I walked into the "games club" at lunch in junior high ... which was nominally a chess club but there were other games going on. I normally played chess, but there was this group clustered around a table playing some game I wasn't familiar with. I went to check it out.

The rest is history...
 

A magazine article

Way, way back when I was in eighth grade, my family had a subscription to Games Magazine. One issue, they did a rather large article on this game called D&D. It sounded great and I was immediately entranced. A month or two later, my parents and I were walking around a toy store in a mall (I believe it was Kay Bee Toys), and I spotted the 1E PHB, DMG and MM. I pointed them out to my mom and told her about that article and how it sounded really cool. Another few weeks later, guess what I got for my birthday? That's right, my very first D&D hardbacks.

Of course, it would be almost another year before I actually got to play a real game, but I read through those books and made up A LOT of characters before then...
 

I started with Fantacy Trip that I picked up when shoping for a new wargame. Starting doing arena battles then created my first dungeons. A year later 1st Ed AD&D came out and met some people that played it and the new game called Rolemaster. Great stuff. :-)
 

Tsyr said:
Like the topic says.
My best frind in 1st grade received the Blue Box for Christmas. Shortly after that, my parents believe a silly little tract by Mr. Chick, and I wasn't able to game 'til high school.
 

My expereince with Gaming was pretty much limited to computer games, Mostly text based adventures, and Kings Quest. My Exposure to Fantasy was likely limited to Kings Quest, This might have been after I read "The Hobbit" But I'm not sure.

I was in the 6th grade... I read a magazine article about the laberyth. The aricle was accompanied by a really lousy picture of a maze. I commented that I could design a harder maze in my sleep and proceeded to try.

Every laberyth needs a minator of course, so I added one, and then we need heroes to defeat it. So my brothers and sister got that job. I'd picked up the concept of hit points from one game or another, and I believe that was the only stat anything got.
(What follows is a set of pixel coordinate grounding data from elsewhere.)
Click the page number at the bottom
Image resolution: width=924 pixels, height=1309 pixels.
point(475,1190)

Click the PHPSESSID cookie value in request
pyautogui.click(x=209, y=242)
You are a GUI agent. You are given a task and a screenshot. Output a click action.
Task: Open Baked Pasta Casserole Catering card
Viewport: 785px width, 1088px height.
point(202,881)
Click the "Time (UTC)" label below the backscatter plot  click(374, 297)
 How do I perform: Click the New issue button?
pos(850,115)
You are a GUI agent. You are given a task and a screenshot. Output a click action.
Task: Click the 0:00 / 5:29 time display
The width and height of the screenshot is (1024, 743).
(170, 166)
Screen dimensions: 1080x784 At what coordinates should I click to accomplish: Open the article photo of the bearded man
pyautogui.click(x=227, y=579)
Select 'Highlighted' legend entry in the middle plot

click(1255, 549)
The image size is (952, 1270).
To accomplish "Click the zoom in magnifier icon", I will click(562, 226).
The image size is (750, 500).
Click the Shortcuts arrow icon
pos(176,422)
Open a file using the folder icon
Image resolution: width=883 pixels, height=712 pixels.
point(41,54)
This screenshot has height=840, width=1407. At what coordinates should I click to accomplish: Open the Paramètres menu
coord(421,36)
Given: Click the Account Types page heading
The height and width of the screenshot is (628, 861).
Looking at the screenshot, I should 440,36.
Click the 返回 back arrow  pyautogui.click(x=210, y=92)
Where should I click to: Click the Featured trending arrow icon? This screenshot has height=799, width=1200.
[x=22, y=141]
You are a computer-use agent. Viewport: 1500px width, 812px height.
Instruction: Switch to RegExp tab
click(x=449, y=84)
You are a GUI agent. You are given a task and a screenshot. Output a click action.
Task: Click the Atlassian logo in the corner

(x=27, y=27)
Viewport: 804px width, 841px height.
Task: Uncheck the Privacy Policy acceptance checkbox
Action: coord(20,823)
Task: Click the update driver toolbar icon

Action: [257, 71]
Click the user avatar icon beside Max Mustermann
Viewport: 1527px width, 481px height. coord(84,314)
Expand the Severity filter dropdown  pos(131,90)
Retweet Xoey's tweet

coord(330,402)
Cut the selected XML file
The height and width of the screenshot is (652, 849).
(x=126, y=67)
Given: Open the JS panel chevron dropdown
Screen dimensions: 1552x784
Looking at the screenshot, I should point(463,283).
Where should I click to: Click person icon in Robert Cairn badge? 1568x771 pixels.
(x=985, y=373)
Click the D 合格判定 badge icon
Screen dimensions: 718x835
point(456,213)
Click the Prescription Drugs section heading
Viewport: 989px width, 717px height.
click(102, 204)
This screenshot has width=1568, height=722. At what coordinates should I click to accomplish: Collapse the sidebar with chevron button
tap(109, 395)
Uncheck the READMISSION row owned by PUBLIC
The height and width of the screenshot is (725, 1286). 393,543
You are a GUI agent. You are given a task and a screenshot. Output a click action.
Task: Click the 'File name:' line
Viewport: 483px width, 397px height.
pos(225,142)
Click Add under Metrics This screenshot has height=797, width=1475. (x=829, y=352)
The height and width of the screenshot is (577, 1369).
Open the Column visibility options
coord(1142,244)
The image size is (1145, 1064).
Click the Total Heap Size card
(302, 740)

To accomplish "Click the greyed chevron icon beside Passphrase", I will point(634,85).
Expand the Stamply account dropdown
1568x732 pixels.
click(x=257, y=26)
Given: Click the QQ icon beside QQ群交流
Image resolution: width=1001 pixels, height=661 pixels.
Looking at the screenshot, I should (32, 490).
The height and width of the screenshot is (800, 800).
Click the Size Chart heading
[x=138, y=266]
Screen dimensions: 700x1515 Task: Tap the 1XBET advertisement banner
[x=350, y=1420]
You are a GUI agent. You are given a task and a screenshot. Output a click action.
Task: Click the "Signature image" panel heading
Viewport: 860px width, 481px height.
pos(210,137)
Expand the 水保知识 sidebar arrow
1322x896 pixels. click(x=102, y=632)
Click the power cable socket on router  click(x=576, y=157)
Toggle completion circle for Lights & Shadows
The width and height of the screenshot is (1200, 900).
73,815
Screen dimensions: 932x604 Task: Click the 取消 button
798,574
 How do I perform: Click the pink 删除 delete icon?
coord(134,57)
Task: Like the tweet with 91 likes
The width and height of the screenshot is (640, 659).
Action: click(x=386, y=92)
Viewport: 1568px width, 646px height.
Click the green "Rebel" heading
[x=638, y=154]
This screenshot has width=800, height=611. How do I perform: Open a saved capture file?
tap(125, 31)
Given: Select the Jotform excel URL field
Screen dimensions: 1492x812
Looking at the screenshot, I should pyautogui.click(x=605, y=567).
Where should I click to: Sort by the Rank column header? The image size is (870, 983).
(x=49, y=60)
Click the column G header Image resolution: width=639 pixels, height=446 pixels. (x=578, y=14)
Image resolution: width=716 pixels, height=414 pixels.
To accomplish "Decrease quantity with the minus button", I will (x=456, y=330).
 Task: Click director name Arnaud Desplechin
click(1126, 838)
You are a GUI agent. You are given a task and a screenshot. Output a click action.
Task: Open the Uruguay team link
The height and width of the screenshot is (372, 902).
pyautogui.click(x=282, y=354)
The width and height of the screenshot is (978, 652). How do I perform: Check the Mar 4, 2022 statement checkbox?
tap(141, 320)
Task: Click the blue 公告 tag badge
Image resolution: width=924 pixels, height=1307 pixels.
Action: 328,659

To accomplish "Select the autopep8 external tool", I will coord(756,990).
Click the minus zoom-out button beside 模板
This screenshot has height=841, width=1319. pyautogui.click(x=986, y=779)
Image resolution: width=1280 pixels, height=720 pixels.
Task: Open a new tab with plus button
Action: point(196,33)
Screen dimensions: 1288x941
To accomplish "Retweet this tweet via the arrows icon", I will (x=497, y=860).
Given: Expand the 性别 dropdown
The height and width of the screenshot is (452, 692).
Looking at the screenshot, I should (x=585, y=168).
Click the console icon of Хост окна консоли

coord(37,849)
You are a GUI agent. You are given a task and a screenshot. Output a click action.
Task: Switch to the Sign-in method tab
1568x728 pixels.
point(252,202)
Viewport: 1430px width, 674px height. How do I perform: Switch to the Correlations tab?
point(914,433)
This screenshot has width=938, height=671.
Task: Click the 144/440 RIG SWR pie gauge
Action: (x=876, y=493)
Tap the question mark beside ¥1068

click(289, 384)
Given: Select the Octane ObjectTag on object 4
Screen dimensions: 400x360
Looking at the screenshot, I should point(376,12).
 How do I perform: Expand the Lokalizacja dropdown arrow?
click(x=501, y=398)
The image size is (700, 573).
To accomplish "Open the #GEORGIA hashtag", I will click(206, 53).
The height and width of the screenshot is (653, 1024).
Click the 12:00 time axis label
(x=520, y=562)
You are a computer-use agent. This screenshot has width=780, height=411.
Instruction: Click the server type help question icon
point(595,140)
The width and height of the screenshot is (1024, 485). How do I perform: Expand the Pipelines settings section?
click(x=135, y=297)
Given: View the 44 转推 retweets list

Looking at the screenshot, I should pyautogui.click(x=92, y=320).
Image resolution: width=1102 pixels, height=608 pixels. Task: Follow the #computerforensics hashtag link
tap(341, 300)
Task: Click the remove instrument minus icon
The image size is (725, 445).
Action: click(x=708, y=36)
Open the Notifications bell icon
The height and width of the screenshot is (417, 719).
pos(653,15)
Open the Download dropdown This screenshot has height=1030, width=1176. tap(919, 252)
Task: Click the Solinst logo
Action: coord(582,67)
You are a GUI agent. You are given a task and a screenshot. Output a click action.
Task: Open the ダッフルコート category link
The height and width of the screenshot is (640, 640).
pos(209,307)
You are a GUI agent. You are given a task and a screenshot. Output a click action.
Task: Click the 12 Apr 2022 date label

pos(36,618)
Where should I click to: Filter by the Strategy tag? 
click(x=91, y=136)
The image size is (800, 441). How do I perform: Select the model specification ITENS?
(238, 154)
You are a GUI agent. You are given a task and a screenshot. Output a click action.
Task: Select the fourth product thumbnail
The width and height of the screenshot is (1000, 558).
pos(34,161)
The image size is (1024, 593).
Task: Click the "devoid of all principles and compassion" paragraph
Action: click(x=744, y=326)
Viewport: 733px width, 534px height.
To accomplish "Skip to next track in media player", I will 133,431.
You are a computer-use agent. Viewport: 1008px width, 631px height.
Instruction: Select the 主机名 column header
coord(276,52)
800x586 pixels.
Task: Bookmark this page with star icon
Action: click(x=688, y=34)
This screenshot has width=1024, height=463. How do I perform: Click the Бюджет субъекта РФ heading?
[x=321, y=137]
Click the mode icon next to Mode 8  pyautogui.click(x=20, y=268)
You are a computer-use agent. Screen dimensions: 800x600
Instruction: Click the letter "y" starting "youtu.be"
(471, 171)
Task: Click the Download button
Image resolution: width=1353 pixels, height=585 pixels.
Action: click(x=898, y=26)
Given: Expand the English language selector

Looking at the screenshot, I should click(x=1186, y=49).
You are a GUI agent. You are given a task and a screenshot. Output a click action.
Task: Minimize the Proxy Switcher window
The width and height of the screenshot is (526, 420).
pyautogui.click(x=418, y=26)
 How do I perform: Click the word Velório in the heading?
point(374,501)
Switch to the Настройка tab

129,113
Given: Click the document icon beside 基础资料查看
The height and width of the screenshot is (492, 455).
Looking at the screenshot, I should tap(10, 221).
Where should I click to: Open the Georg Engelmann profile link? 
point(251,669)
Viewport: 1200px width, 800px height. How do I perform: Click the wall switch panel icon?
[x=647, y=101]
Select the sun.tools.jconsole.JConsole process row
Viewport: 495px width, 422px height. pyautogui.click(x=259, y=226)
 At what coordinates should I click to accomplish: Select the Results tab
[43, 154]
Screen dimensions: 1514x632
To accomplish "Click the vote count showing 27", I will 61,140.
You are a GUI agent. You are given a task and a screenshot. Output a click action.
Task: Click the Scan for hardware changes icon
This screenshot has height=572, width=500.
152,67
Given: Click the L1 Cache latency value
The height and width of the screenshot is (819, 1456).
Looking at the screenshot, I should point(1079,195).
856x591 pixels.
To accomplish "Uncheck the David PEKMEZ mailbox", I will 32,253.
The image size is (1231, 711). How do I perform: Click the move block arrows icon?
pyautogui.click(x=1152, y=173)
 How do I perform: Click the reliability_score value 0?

Basicly it became a game of lets pretend, but with a DM. Later a freind who played D&D introduced more RPG concepts to my game *Though I didn't know that's where it was from* and I designed something or another, using limited supplies I had, 2d6 from Monopoly, Had a great system running for a few years.

Parents of course didn't care, becuase it didn't actually say D&D which they had heard was bad, without hearing enough to know that I had basically reinvented it. Game improved greatly when I saw all the cool stuff in Wizardy on the Nintindo



As for real gaming, one day in college freinds asked me If I wanted to play D&D and I said sure why not.




My opinion of it has always been the difference between Gamers and Normals is, everyone Gamed as a kid, some of us just never stoped.